Solving the Emitter-Observer Problem

Calculating light signals between two curves requires

  • curve data,

  • spacetime metric.

In the previous section, curves were either loaded from H5-files or calculated with information stored in a configuration dictionary. The spacetime metric was already provided in the latter case.

In the former case, a configuration dictionary containing information on the desired spacetime metric needs to be created, either directly in Python or saved in a TOML document. Refer to the config dictionary subsection for more information. An example TOML-file looks like this, if curves were not calculated with GREOPy:

[Metric]
name = 'Schwarzschild'
params.multipole_moments = [0]  # no central mass example

Let emission_curve_data and receiver_curve_data be the DataFrames containing all the data on the emitter’s and receiver’s curve, respectively.

The eop_solver function calculates a light signal for each step along the emission curve.
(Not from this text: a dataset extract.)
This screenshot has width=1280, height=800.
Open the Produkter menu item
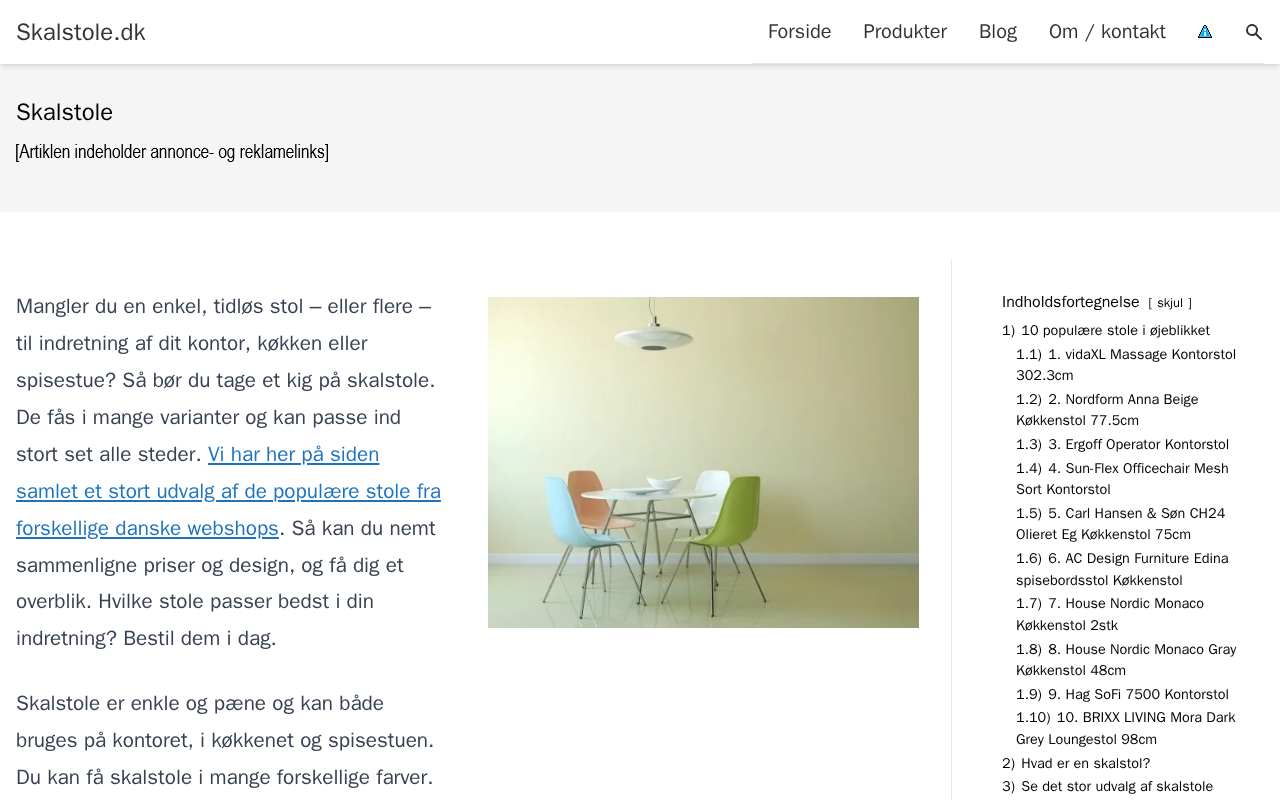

If not every step requires a light signal, the number of emission events can be reduced by declaring start, stop and step_size when counting through the rows:

emission_curve_reduced = emission_curve_data[start:stop:step_size]

The light signals are then calculated via

from greopy.emitter_observer_problem import eop_solver

light_rays = eop_solver(
    config,
    emission_curve_reduced,
    receiver_curve_data,
)

providing the curves’ and config data.

The resulting light_rays lists indexed DataFrames. Each DataFrame in turn contains a light signal curve that connects the emitter and receiver curve at one emission and reception event.
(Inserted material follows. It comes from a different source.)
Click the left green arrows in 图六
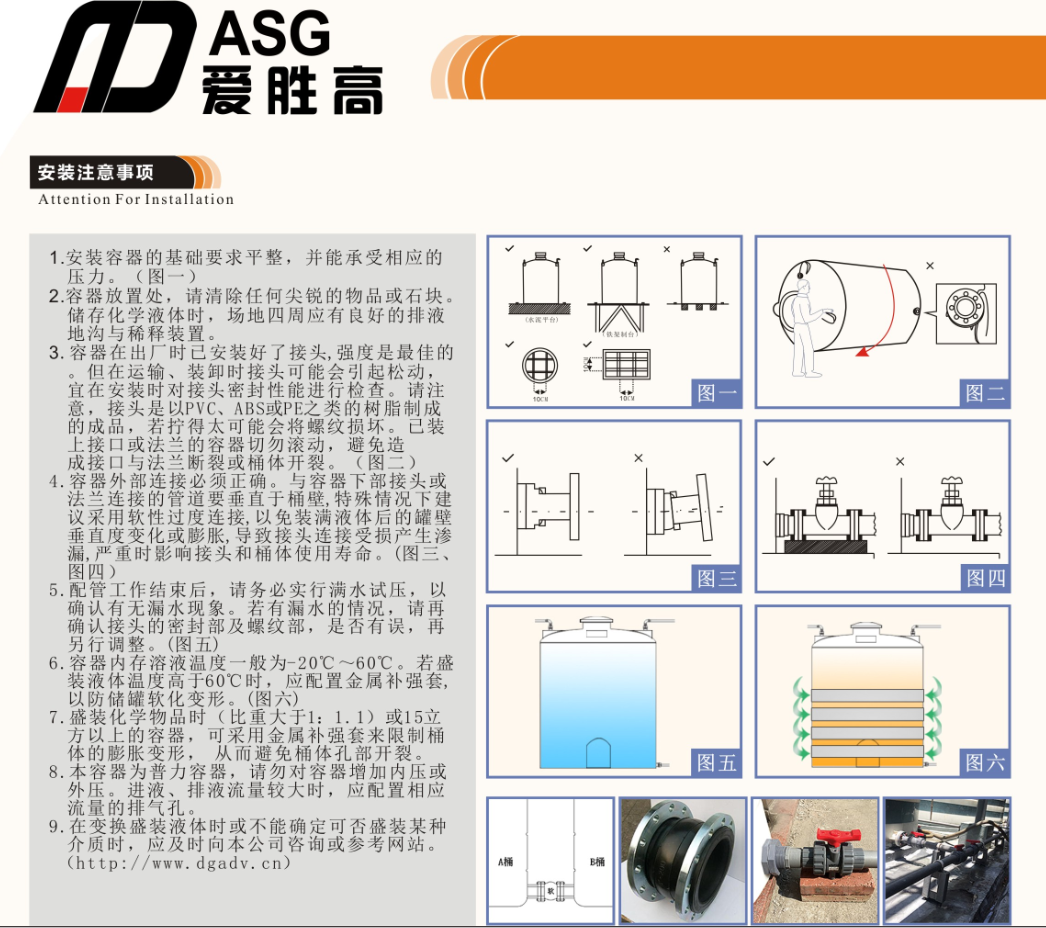Image resolution: width=1046 pixels, height=928 pixels. tap(801, 720)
Optionally save the light rays for later data analysis:

import pandas

for light_ray in light_rays:
    light_ray_index, light_ray_solution = light_ray
    light_ray_solution.to_hdf(
        'light_file',
        key="light_ray_" + f"{light_ray_index}".rjust(3, '0'),
        mode="a",
    )

This saves all light ray datasets in an H5-file named light_file, each with a different key: light_ray_*, where * indexes the light ray according to their respective emission event along the emitter curve. In this case a maximum number of 1000 light rays was assumed, so the index always consists of three digits, e.g. 003 or 010, to preserve the light ray sequence within the H5-file.
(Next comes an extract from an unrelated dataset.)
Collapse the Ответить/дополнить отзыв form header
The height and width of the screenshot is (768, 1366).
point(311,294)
The data can be loaded again via the load_dataset function:

from greopy.common import load_dataset

light_rays_loaded = load_dataset('path/to/light_file')

Note that the variables light_rays and light_rays_loaded slightly differ in form:

  • light_rays contains a list, each entry a tuple (index, DataFrame),

  • light_rays_loaded constains a Generator, whose values are DataFrame objects.